A new report by the New York Times takes the subscription-based face search engine PimEyes for a test run, and comes back with worrying results for personal privacy. A test conducted on a number of the paper’s reporters unearthed a surprisingly accurate collection of results including decades-old pictures, pictures in which the subject’s face was obscured, and even pictures in which they were in the midst of a blurry crowd.
PimEyes claims neutrality and that it is merely a “tool provider,” but the company’s business model raises questions. It offers “premium subscriptions” that run from $90 to $300 per month in price, which allow for requests that particular photos be excluded from the search results made available to all of the platform’s other users.
“Creepy” face search engine instantly unearths photographic histories
Face search engines that trawl the internet are not a new concept, but this apparent level of accuracy (backed by an advanced AI algorithm) has not previously been made available to the general public. The obvious comparison to PimEyes is the much-publicized (and much-maligned) Clearview AI, but that firm at least restricts its access to law enforcement agencies. The only barrier to PimEyes access is a $29.99 per month subscription fee.
NYT reporters tested the face search engine on themselves and came up with pictures on the internet dating as far back as 10 years, including those in which the face was partially obscured. Masks, sunglasses and even partially turning away from the camera does not appear to be a reliable way to hide from PimEyes. Other photos picked individuals out of groups of people at concerts, in airports and at weddings.
One of the few major restrictions the face search engine imposes on these results is that it does not return photos from social media sites such as Facebook and Instagram, possibly due to the same sort of issues that Clearview AI ran into in violating various terms of service while scraping user profiles. It does, however, trawl pornography sites, and the reporters found it sometimes comes up with false positives from them as well.
One woman who suffered from PimEyes locating her old explicit photos spoke publicly to CNN about what kind of damage the face search engine is capable of doing. Cher Scarlett, a software engineer, had done an explicit photo shoot in 2005 under a different name that she thought was buried and forgotten. PimEyes matched the old photos to her from one of the (apparently numerous) pornography sites it trawls, however. She had not previously believed that any websites were still displaying the images.
Face search engine courts regulation
PimEyes owner Giorgi Gobronidze pitches the face search engine as a “tool for good” meant for people to search for their own images to protect their reputation. The site’s terms of service requests that users only search for themselves or for parties who have given consent, but does not check or enforce this in any way. PimEyes does remove specific pictures from its results upon user request, but initially it appears that the site is railroading the user into a “PROtect plan” (which costs anywhere from $89.99 to $299.99) per month to unlock the ability. A free image removal request form https://pimeyes.com/en/submit-delete-request is available, but is not advertised on the main landing page and requires exploring the privacy policy to find. There is also an opt-out request form that is free but requires the user to furnish a picture of themselves, a practice that Clearview AI also ran into some trouble with. Scarlett reported in an April Medium post that the opt-out request had not worked for her, and a follow-up search by the NYT revealed that the explicit photos were still there.
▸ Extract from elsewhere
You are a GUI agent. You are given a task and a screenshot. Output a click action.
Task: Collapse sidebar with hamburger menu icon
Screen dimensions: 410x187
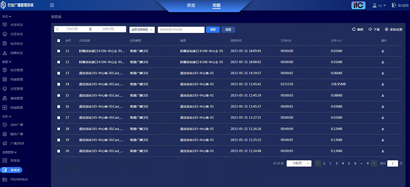coord(52,5)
Gobronidze says that the face search engine blocks abusive users, such as those that perform an “excessive” amount of searches (he cited 1,000 searches per day as an example). He also said that the site is not taking customers from Russia due to the invasion of Ukraine. But the site is already under some amount of legal scrutiny, with the German data protection regulator initiating an investigation into it a year ago over potential abuses of the General Data Protection Regulation (PimEyes first went online in 2017).
NYT reporters tested the face #searchengine on themselves and came up with pictures on the internet dating as far back as 10 years, including those in which the face was partially obscured. #privacy #respectdataClick to PostThe controversial face search engine will likely prove difficult to regulate given that it is headquartered in Gobronidze’s native Georgia, structured as an arm of a corporation registered in Dubai. Though there may be little in the way of legal mechanisms to force the company’s hand in the near term, John Gunn (CEO of Token) believes that the company will need to adopt some sort of identification system for customers and better screening processes or it may find itself banned from one country after another (as Clearview AI has been): “It is utterly disingenuous for PIM Eyes to claim they are doing their best to limit searches to only the individual requesting the search. They could simply require users to submit their driver’s license, passport, or other photo ID, verify this with a digital identity assurance provider such as Mitek or Jumio, and then use their own technology to limit the search. If banks can lend thousands of dollars on just a photo ID, PIM Eyes can easily adopt this inexpensive technology too. Their current approach is begging for government intervention and regulation.”